Et puisque l'on dispose du contenu retourné dans res.body, on peut a priori le transformer comme bon nous semble :
location /luatest {
default_type ‘text/plain’;
content_by_lua ‘
local res = ngx.location.capture("/")
if res.status ~= 200 then
ngx.say("GOULAG!! (reponse: " .. res.status .. ")")
else
local c, n, err = ngx.re.sub(res.body, "[uU][pP]", "down")
if c then
ngx.print(c)
else
ngx.log(ngx.ERR, "erreur: ", err)
return
end
end
‘;
}
Oui, pour ne rien gâcher, l'API lua-nginx supporte les expressions régulières.

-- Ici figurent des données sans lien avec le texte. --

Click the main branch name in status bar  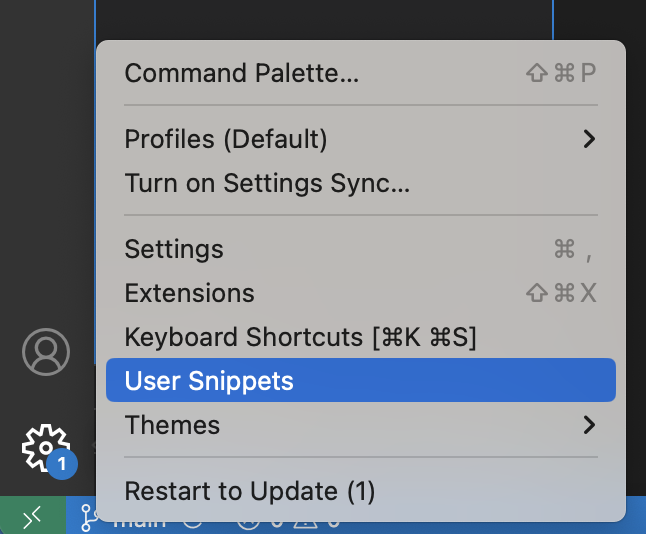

Avec cette portion de code, lorsqu'on interroge la racine de coruscant, on obtient :
imil@tatooine:~$ curl -o- -s http://coruscant/
up.
Et lorsqu'on interroge la location /luatest :
imil@tatooine:~$ curl -o- -s http://coruscant/luatest
down.
Effrayant. À utiliser avec discernement, évidemment, mais les possibilités offertes par les capacités de matching des fonctions ngx.re.* ouvrent la porte à de multiples possibilités de contrôle de validité ou d'interaction avec des modules Lua tiers, tels que resty.redis [9] ou resty.memcached [10].

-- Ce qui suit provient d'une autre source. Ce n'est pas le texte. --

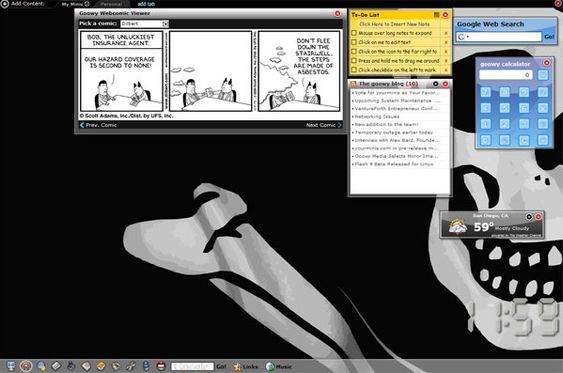Image resolution: width=563 pixels, height=373 pixels.
Task: Mark 'Click checkbox on the left' note done
Action: tap(354, 70)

4. In mother Russia, Lua controls you.
Nous nous sommes jetés tête la première sur la directive content_by_lua, mais ce n'est pas, loin s'en faut, la seule section manipulable en Lua. Voyons ensemble les possibilités offertes par quelques-unes d'entre elles.
- set_by_lua nous permettra de réaliser des opérations complexes en Lua, afin de retourner une valeur dans une variable à la disposition de nginx. Ceux d'entre vous qui ont buté sur les limitations de la manipulation des variables au sein du serveur HTTP verront ici une façon simple d'additionner, soustraire, concaténer ou encore importer des valeurs dépendant d'une infinité de paramètres.

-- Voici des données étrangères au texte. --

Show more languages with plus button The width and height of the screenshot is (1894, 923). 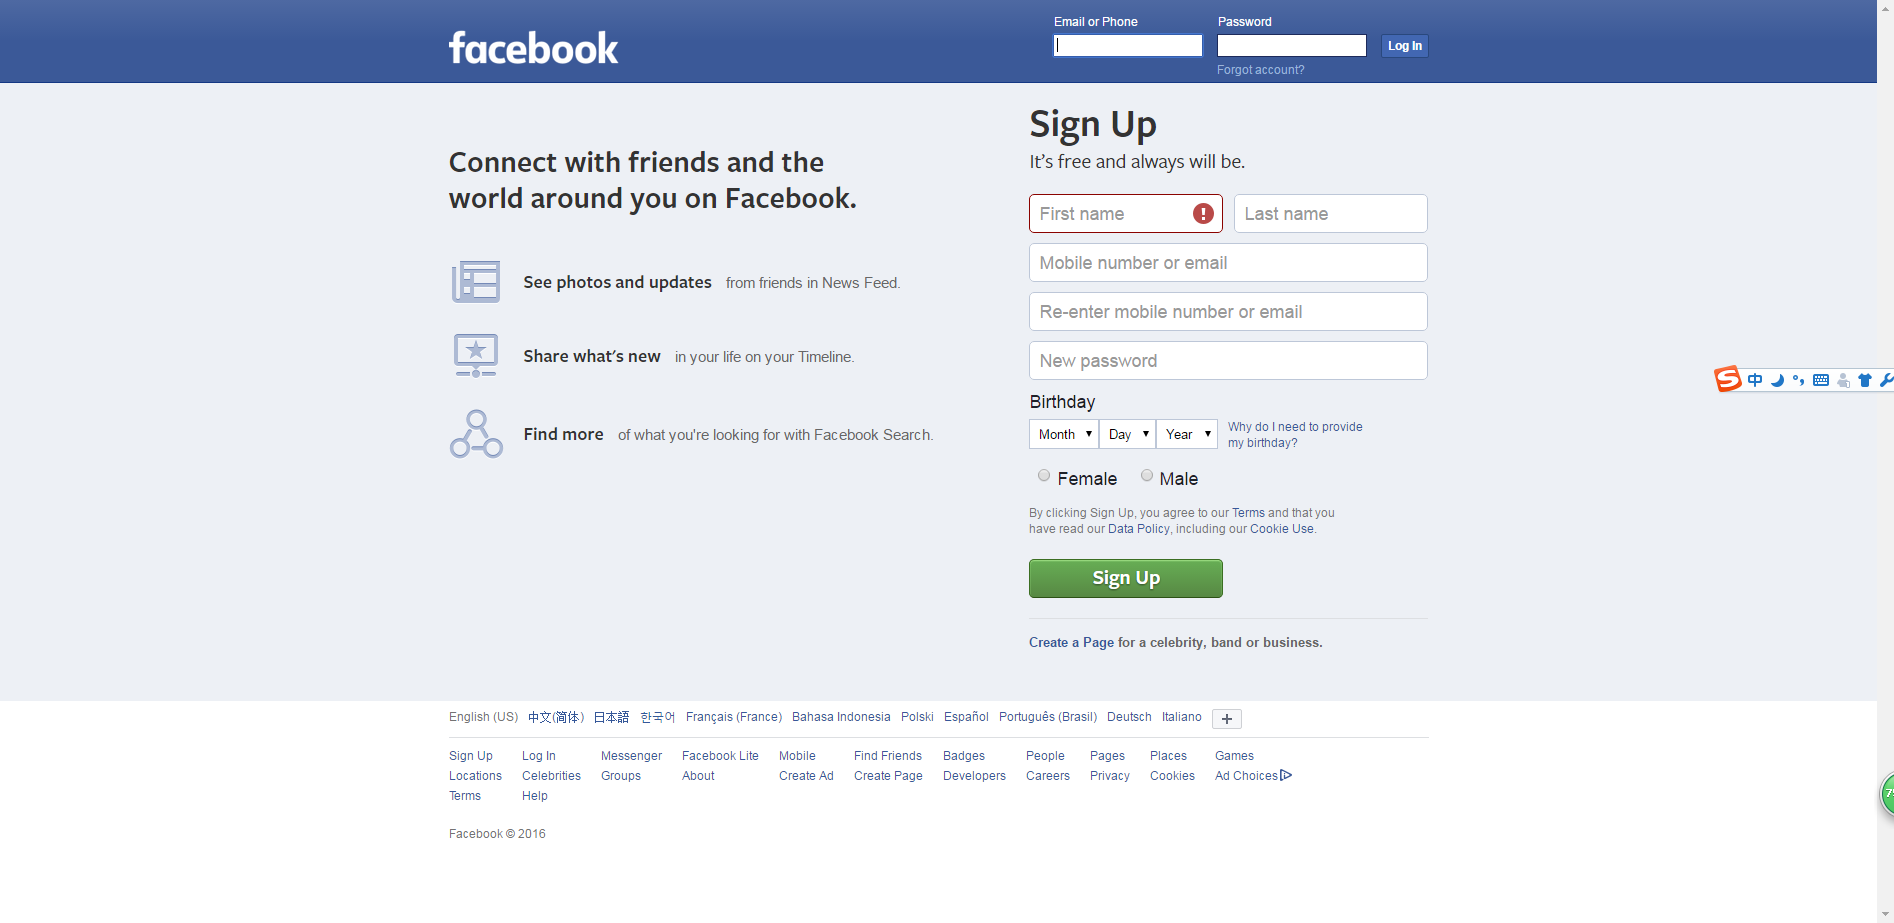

L'utilisation est similaire à content_by_lua si ce n'est la présence d'une variable de retour.
set $tagada ‘’;
set_by_lua $ret ‘
ngx.var.tagada = "tsointsoin"
return "et hop"
‘;
Ici, la variable nginx $tagada vaut « tsointsoin » et $ret « et hop ».
- rewrite_by_lua agit dans la phase de réécriture ; on pourra par exemple utiliser cette fonctionnalité pour rediriger immédiatement vers une location interne à l'aide de la fonction ngx.exec :
rewrite_by_lua ‘
local m, err = ngx.re.match(ngx.var.remote_addr, "192\.168\.1\.")
if m then
ngx.exec("/")
end
‘;
- access_by_lua donnera une immense souplesse dans la gestion des autorisations d'accès à une ressource. Voyons un exemple basique d'authentification dépendant d'une ressource tierce :
access_by_lua ‘
local res = ngx.location.capture("/auth")
if res.status == ngx.HTTP_OK then
return -- tout s’est bien déroulé, on poursuit
end
if res.status == ngx.HTTP_FORBIDDEN then
ngx.exit(res.status) -- le backend a renvoyé un code 403,
on le relaye et on sort
end
‘;
- Terminons cette liste d'exemples par la directive header_filter_by_lua grâce à laquelle on pourra réécrire les contenus des en-têtes de façon triviale :
ngx.header["X-Powered-By"] = "nginx baby!"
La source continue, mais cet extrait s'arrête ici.